** About this task **
Find every line below with "badge" in it and give only how many there are.

** Supplied data **

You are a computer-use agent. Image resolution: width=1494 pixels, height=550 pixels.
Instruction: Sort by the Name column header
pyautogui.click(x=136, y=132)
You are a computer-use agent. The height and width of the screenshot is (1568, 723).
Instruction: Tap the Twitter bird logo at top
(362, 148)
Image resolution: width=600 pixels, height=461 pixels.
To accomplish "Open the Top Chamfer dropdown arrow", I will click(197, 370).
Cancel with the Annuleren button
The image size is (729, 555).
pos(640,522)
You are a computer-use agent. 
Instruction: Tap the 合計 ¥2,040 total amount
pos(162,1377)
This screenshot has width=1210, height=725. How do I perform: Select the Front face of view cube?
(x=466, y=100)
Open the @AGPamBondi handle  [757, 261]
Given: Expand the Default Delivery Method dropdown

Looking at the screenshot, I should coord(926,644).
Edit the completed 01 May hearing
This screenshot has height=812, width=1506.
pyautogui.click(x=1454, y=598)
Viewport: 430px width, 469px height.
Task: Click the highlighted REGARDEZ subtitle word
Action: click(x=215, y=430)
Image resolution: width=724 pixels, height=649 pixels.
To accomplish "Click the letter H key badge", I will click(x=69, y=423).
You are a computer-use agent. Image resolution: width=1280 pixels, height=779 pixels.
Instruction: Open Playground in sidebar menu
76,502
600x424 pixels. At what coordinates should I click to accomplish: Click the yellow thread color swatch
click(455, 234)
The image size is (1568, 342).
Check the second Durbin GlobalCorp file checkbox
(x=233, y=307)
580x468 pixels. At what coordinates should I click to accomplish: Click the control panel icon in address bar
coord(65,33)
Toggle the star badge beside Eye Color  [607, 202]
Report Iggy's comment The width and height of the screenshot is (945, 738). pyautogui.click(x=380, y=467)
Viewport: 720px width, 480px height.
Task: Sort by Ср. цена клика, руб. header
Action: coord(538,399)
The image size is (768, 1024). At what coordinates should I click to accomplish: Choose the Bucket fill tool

** Finished exercise **
2